Valuasi saham tambang susut US$ 1,4 triliun



LONDON. Pamor bisnis tambang memang sedang meredup lantaran harga komoditas jeblok. Tak pelak, valuasi perusahaan tambang pun terus merosot.

Hitungan Bloomberg, nilai saham pertambangan dunia telah susut hingga US$ 1,4 triliun sejak tahun 2011. Penyebabnya adalah harga komoditas yang anjlok, utang membengkak dan permintaan China yang melambat.
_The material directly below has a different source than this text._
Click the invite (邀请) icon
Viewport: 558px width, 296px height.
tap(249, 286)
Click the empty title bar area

Ambil contoh Anglo American Plc. Nilai perusahaan produsen platinum terbesar dunia itu rontok hingga 94% sejak 2008 silam. Kini, valuasi Anglo tersisa £ 30 miliar. Padahal di 2008 lalu, valuasi Anglo masih sebesar £ 50 miliar setara dengan US$ 73 miliar.


Penjualan aset lewat akuisisi atau merger menjadi pilihan terbaik untuk membendung kerugian. Terlebih, harga aset tambang saat ini sedang melandai.
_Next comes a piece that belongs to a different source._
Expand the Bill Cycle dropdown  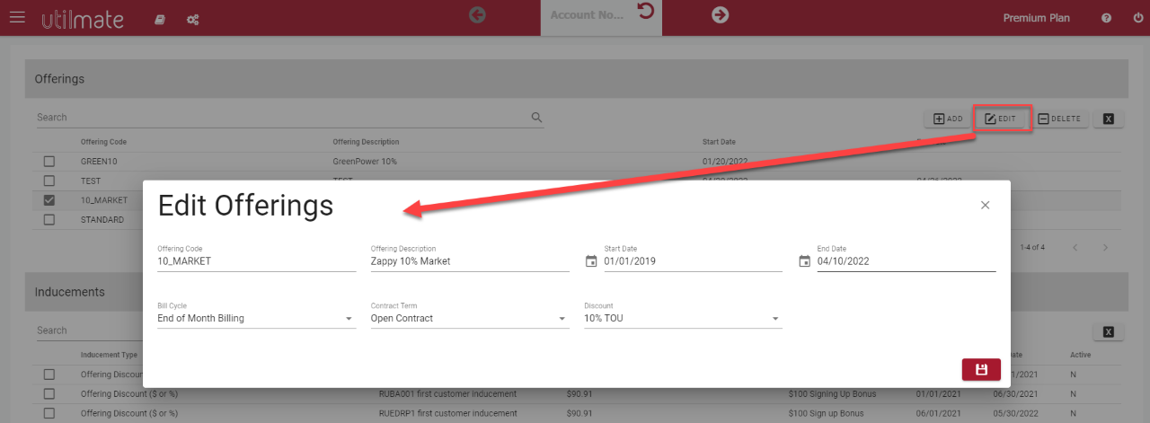[x=349, y=319]
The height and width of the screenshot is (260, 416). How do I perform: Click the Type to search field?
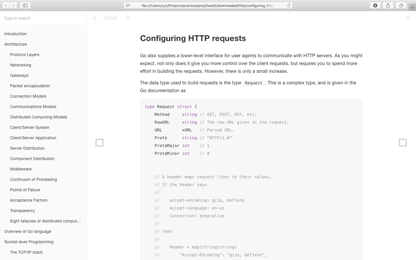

"Ada aset yang fantastis namun harganya tertekan dalam tiga bulan hingga enam bulan ke depan," ujar Simon Grenfeel, Co Head of Global Market Commodities Natixis SA di London.
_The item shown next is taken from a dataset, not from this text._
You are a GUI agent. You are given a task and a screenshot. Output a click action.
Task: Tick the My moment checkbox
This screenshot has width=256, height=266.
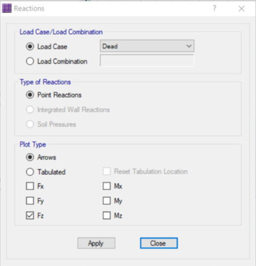pyautogui.click(x=107, y=201)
Perusahaan yang dianggap berpotensi menjual saham adalah BHP Billiton Ltd dan Rio Tinto Group. Analis Bank of America Corp, Jason Fairclough menilai, BHP dan Rio Tinto berpotensi meraup dana US$ 21 miliar melalui penjualan saham untuk memperkuat neraca keuangan.

Langkah ini dianggap bisa membantu pendanaan kedua perusahaan melalui ekuitas dari investor. Analis Bank of America juga menyebut, selain BHP dan Rio Tinto, aksi jual saham juga bisa dilakukan oleh Anglo American, Fortescue Metals Group Ltd dan Teck Resources Ltd. Langkah tersebut dilakukan untuk membuat kualitas aset menjadi lebih baik.

Tak cuma menjual saham, Rob Clifford, analis pertambangan Deutsche Bank AG bilang, Rio Tinto juga memiliki posisi terbaik untuk mengakuisisi saham tambang lain. Sebab Rio Tinto memiliki neraca kuat di industrinya.

Paul Gait, analis pertambangan Stanford C Bernstein Ltd menyebut, merger dan akuisisi menjadi pilihan paling tepat. Tapi sayangnya harga komoditas yang melemah meredam rencana aksi merger dan akuisisi.

Maklum bakal cukup sulit bagi perusahaan mendapatkan nilai wajar. Tak heran nilai transaksi merger dan akuisisi perusahaan tambang yang telah terealisasi di tahun lalu menurun 44,89% dibanding tahun sebelumnya menjadi US$ 54 miliar.

Berdasarkan data Bloomberg, angka tersebut belum termasuk nilai merger dan akuisisi perusahaan tambang yang masih tertunda dengan nilai US$ 35 miliar. Padahal di 2014, nilai merger dan akuisisi perusahaan tambang US$ 98 miliar. Dan sempat mencetak rekor tertinggi pada 2006 yang mencapai US$ 224 miliar.